Pat and Greg Kane are brothers from Glasgow and had formed the duo Hue & Cry a couple years' earlier. Like a lot of Scottish acts that tried to brush off the supposed pop naffness of seventies groups like the Bay City Rollers and Silk, they were serious about their craft. Painfully serious. While it wasn't necessarily a rule that Caledonian bands be such humourless tits, the bulk of them were. Some, to their credit, managed to pull it off. I've never been a fan of Simple Minds but I have to admit that their glum approach worked: they did über-serious post-punk that a lot of people to this day rate very highly and they transitioned to stadium rock act without losing a trace of their earnestness. The Blue Nile all wore overcoats and looked like they'd never cracked a smile between them but they did bleak but touching songs.

The 'soulcialist' wing of Scots pop in the eighties, however, seemed buried in their weightiness, when a touch of lightness could have come in handy. Wet Wet Wet were quickly becoming a mammoth act by copying Al Green, a task they were very serious about; they also despised the vast majority of pop in '87. Deacon Blue would prove to be the best Scots group of the year with their excellent debut album Raintown but there was no hiding the fact that they too were low on humour (which makes Ricky Ross' forced chuckle on the single "Loaded" even more inexplicable). Good or bad, these people from Scotland all seemed to be deeply serious while intensely disliking most current pop — and Hue & Cry were right there with them.

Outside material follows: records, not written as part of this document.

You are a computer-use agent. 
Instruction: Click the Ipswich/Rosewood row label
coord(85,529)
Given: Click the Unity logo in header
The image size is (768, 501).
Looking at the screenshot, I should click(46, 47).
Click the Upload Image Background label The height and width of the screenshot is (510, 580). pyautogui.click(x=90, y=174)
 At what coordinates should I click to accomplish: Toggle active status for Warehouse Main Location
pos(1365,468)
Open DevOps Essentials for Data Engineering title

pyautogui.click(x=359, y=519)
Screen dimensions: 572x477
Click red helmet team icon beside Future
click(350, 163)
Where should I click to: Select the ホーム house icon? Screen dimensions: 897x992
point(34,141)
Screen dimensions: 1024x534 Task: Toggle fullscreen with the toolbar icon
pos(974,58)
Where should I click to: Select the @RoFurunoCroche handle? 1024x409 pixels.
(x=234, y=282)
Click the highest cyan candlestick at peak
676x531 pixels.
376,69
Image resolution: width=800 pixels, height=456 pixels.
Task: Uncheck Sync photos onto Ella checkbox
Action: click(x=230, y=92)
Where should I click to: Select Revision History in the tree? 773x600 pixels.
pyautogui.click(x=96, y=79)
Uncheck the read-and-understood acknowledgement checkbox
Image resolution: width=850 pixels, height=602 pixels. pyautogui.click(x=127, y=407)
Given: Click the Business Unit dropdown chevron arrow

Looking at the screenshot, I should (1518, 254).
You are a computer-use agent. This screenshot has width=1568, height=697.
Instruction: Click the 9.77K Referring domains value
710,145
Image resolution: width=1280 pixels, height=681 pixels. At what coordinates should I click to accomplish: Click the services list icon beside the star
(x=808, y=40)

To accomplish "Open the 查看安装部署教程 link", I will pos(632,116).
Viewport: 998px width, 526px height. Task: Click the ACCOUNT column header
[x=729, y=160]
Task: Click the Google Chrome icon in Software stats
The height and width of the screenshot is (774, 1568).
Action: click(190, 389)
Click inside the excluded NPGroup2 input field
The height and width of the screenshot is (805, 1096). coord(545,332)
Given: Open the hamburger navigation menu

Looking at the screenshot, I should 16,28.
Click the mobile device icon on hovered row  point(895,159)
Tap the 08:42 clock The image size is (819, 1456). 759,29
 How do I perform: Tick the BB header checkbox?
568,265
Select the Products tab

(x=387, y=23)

A naturally gifted vocalist who could easily have followed the money to lounge singing, Pat Kane was much more rooted in jazz than many of his fellow Scots. He and Greg were talented individuals but much of their material was boring, even if they did have their moments. Their biggest hit, "Labour of Love", tapped into the Red Wedge and anti-Thatcher sentiments of the time and it has a lot more meaning that much of their early material. Like far too many leftist acts of the time, their politics frequently ended up losing out to bland love songs that gave them hits. As with Simply Red and their decent if unremarkable cover of "Money's Too Tight (to Mention)" and the Wets with "Wishing I Was Lucky", the Kane's were at their best when airing their left wing views, something Billy Bragg and The Housemartins never shied from. But why be interesting when you can be doing lame Sinatra pastiche that no one asked for?

Lloyd Cole could have been one of these same earnest Scots. An Englishman, he attended the University of Glasgow in the early eighties right in the midst of the city's post-punk pop boom that produced Altered Images, Aztec Camera and Orange Juice as well as the influential indie label Postcard. These groups were attempting to forge their own sounds and could even be — gasp! — playful in their music and lyrics. Looking like a more well-nourished Morrissey (I'm, of course, talking about Morrissey back in the eighties; he looks like he has enjoyed plenty of vegetarian quiches in more recent years), Cole had the trappings of a guy who wouldn't know a joke if he'd jammed with the Bonzo Dog Doo-Dah Band but his songs had wit and the spark of free-thinking individual about them. At a time when anything 'studenty' in pop could be counted on to be sneered at (in contrast to the US where the college rock charts were becoming influential), Lloyd Cole & The Commotions were students who made music for students. They never became a major indie act the way New Order and The Smiths would but they had a loyal following and a generation of British songwriters namecheck Cole as a major influence.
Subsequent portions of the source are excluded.